Feeling understood in addiction recovery

Photo of Kai Morrison and Joe Tlustos

We’re celebrating 10 years of helping people overcome addiction in Sioux Falls. Kai’s story is one we’re highlighting this month. He’s been enrolled as a Sioux Falls coaching member since 2017.


Published Oct. 10, 2019

When he was a few months into his addiction wellness, Kai Morrison realized how good he had started feeling.

“I could feel myself just coming a little bit more alive. The day I came in here (to Face It TOGETHER), I was an engine running on very low oil, and now it's like now I’m firing on all eight cylinders,” he said. “I’ve started to feel not only a sense of accomplishment, but a sense that I can face things better, I can go through things better.”

Morrison also noticed he’s more patient with his family, handles day-to-day work issues efficiently and is in an overall better place mentally and physically.

“I feel great,” he said. “I feel like no matter what going to come at me, I’m not running away from it.”

In the last two years, Morrison has moved locations and more than doubled business at his motorcycle shop. He doesn’t believe either milestone would’ve been possible if he hadn’t sought help for his addiction.

“It’s really helped me with my self-worth and what I’m supposed to be doing,” he said.

‘Life of the party’

During the first several years of his business, Morrison didn’t mind the drinking culture.

“We had pretty good national exposure. We’ve had some phenomenal opportunities with TV shows and other showcases. So you kind of get to be in the public eye a little bit,” he said. “When we set up (at shows), you could come and drink with the guys. It was almost like I'm expected to be this guy, the life of the party.”

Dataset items
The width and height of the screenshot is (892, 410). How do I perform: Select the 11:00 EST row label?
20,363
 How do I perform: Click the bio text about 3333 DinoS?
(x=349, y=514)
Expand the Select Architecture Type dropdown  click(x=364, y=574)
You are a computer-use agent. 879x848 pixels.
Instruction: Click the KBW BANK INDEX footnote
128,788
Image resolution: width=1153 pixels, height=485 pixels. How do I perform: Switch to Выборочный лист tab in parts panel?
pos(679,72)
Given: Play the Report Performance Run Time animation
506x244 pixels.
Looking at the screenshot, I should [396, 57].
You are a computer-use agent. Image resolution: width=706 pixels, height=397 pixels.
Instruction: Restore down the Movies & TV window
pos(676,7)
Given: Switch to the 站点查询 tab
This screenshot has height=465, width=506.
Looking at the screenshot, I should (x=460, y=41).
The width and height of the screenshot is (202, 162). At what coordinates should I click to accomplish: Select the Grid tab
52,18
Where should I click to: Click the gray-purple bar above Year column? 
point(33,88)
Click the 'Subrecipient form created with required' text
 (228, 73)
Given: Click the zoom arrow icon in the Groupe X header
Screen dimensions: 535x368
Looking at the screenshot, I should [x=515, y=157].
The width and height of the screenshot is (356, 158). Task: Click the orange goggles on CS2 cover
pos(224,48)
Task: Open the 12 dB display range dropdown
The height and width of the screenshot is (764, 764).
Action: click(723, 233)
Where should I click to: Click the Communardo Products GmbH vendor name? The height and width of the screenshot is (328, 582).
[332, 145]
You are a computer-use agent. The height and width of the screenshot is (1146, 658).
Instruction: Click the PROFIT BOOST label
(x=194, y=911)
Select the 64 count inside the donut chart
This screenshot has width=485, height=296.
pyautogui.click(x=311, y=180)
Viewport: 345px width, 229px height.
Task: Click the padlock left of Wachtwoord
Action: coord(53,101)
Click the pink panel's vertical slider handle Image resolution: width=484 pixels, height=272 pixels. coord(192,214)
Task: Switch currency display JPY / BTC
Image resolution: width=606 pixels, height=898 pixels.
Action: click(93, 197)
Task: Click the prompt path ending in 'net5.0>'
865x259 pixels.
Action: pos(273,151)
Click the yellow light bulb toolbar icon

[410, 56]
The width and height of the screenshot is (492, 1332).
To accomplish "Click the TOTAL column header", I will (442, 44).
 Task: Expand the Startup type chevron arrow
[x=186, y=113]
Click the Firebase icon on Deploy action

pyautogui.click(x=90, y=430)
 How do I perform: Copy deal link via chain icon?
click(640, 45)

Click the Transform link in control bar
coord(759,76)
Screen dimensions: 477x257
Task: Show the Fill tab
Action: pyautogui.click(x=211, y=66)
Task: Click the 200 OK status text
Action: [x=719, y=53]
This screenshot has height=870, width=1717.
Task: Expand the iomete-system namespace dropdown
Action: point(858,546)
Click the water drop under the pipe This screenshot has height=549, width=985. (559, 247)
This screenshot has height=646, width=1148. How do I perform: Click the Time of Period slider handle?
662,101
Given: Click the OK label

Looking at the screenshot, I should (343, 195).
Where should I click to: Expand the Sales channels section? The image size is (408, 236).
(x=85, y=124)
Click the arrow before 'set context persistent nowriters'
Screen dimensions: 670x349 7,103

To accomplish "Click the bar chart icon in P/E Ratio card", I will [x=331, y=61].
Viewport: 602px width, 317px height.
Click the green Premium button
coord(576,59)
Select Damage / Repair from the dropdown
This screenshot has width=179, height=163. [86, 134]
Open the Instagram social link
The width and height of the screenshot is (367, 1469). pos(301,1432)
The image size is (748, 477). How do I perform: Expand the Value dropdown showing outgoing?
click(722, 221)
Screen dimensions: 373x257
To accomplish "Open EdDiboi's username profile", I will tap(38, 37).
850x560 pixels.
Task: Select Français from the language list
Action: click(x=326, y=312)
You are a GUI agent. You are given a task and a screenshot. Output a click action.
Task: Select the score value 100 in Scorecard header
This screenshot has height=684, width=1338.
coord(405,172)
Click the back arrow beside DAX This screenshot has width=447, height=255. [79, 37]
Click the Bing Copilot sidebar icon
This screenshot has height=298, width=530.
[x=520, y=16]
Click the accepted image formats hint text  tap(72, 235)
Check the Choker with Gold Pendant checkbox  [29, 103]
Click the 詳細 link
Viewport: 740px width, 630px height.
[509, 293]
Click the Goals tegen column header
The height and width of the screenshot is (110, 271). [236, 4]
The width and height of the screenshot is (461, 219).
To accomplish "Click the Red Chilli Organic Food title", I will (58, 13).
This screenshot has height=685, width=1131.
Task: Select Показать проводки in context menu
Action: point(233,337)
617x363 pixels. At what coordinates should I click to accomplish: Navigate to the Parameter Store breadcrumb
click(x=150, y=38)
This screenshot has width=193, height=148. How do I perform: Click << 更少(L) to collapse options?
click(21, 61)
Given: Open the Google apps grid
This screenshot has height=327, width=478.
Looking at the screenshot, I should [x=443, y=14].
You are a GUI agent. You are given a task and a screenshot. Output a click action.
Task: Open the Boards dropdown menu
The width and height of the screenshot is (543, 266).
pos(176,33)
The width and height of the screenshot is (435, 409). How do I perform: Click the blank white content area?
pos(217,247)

**Task requirements**
• a. How would you translate this sentence from the Kai Morrison article into Spanish: "He doesn't believe either milestone would've been possible if he hadn't sought help for his addiction."
• b. According to the Kai Morrison article, why did Morrison feel he was expected to be the life of the party? Answer in one to three sentences.
• c. Can you repeat the part of the Kai Morrison article between "Morrison also noticed" and "the drinking culture.", inclusive?

**Solutions in order**
• a. No cree que ninguno de los dos logros hubiera sido posible si no hubiera buscado ayuda para su adicción.

• b. His motorcycle business had good national exposure, and TV shows and other showcases put him somewhat in the public eye. When they set up at shows, people could come and drink with the guys, so he felt expected to be that guy.

• c.
Morrison also noticed he’s more patient with his family, handles day-to-day work issues efficiently and is in an overall better place mentally and physically.

“I feel great,” he said. “I feel like no matter what going to come at me, I’m not running away from it.”

In the last two years, Morrison has moved locations and more than doubled business at his motorcycle shop. He doesn’t believe either milestone would’ve been possible if he hadn’t sought help for his addiction.

“It’s really helped me with my self-worth and what I’m supposed to be doing,” he said.

‘Life of the party’

During the first several years of his business, Morrison didn’t mind the drinking culture.